Irish rugby union player

Declan Cusack (born 28 April 1988) is an Irish rugby union player, who is currently head coach at English National 2 North club Hull. He normally plays as a fly-half but has occasionally played as a centre.

==Munster==
He made his debut for Munster against Connacht on 18 April 2010, starting at fly-half. He was part of the Munster A team that lost to Cornish Pirates in the final of 2009–10 British and Irish Cup in May 2010.
On 27 April 2012, Cusack came off the bench for Munster A in their 31–12 2011–12 British and Irish Cup Final victory against Cross Keys. On 5 May 2012, Cusack came off the bench for Munster in the last league fixture of the 2011–12 season against Ulster and scored his first points for the province, a conversion of Munster's fourth try. It was announced on 3 May 2012 that Cusack would leave Munster at the end of the 2011–12 season.

==Gernika RT==
Cusack made six starts for Basque side Gernika RT in the 2012–13 European Challenge Cup, scoring 50 points.

==Plymouth Albion==
He recently signed a short-term contract with RFU Championship side Plymouth Albion until the end of the 2012–13 season.

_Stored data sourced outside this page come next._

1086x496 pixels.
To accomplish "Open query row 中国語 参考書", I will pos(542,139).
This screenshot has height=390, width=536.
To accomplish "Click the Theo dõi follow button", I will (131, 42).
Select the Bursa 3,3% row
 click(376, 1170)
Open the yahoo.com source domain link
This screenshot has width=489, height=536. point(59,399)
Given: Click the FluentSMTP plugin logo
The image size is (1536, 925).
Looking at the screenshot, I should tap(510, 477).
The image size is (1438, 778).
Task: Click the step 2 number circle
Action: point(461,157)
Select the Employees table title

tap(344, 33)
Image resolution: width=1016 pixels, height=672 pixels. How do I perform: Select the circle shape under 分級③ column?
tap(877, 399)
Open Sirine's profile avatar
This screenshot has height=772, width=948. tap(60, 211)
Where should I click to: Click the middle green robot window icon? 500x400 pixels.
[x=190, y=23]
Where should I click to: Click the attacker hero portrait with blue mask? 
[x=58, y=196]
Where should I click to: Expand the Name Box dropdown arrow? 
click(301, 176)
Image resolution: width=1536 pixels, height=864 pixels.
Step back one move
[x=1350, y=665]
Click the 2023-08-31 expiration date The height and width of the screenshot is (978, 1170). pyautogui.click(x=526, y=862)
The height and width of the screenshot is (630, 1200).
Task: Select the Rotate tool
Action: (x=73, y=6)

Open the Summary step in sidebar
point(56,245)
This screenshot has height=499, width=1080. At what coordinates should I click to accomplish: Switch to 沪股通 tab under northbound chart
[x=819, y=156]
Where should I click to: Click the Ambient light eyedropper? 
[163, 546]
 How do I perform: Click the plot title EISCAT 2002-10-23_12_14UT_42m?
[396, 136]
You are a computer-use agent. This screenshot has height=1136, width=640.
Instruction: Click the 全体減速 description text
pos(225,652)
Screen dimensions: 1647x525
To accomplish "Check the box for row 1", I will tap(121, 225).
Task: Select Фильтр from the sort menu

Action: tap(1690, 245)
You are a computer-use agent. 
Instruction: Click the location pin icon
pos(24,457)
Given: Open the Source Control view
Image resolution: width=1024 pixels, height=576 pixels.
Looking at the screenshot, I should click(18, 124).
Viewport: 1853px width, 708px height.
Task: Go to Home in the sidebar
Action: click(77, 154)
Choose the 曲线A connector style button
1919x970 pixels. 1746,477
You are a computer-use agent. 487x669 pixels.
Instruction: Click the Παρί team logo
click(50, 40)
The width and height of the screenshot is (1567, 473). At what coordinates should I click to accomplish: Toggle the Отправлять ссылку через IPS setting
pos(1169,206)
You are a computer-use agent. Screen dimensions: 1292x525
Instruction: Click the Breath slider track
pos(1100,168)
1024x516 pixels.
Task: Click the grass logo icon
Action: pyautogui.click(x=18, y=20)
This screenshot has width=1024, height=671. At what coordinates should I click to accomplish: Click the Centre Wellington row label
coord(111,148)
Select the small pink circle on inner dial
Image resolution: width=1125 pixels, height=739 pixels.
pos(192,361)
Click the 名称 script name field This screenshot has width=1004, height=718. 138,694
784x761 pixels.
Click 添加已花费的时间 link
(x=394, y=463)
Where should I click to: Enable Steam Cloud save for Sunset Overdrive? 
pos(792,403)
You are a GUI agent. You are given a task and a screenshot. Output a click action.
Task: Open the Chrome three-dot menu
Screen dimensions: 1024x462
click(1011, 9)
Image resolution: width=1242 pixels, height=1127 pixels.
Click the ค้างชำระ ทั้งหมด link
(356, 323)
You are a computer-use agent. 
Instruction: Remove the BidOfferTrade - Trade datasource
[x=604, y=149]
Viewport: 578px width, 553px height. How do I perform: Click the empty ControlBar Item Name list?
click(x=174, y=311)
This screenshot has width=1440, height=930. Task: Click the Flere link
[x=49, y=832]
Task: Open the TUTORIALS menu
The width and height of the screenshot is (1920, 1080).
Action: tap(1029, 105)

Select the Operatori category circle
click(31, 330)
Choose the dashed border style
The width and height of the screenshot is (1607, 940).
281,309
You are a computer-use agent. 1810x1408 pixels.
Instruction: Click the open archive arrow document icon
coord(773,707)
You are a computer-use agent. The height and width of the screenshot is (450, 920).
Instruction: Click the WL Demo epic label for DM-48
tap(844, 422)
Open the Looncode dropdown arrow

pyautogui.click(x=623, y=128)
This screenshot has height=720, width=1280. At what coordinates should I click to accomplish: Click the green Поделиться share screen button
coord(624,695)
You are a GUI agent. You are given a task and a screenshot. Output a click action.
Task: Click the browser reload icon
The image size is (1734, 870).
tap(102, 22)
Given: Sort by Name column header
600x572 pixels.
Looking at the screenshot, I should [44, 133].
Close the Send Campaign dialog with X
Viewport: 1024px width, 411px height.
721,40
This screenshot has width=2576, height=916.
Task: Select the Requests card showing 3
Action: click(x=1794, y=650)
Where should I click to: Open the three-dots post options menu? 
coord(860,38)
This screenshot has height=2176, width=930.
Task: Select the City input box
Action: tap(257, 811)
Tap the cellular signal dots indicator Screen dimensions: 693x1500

He also joined the Plymouth squad for the 2013–14 season.

==Doncaster==
Cusack joined another RFU Championship side, Doncaster R.F.C, at the beginning of the 2015–16 season. Whilst at Doncaster, Cusack played a single match on loan to Leicester Tigers during the 2017–18 Anglo-Welsh Cup. He moved on to become a player-coach at York RUFC at the end of the 2018–2019 season.

==York==
Having previously coached at Doncaster, Cusack joined York as a player-coach ahead of the 2019–20 season. York won North 1 East in the 2019–20 season.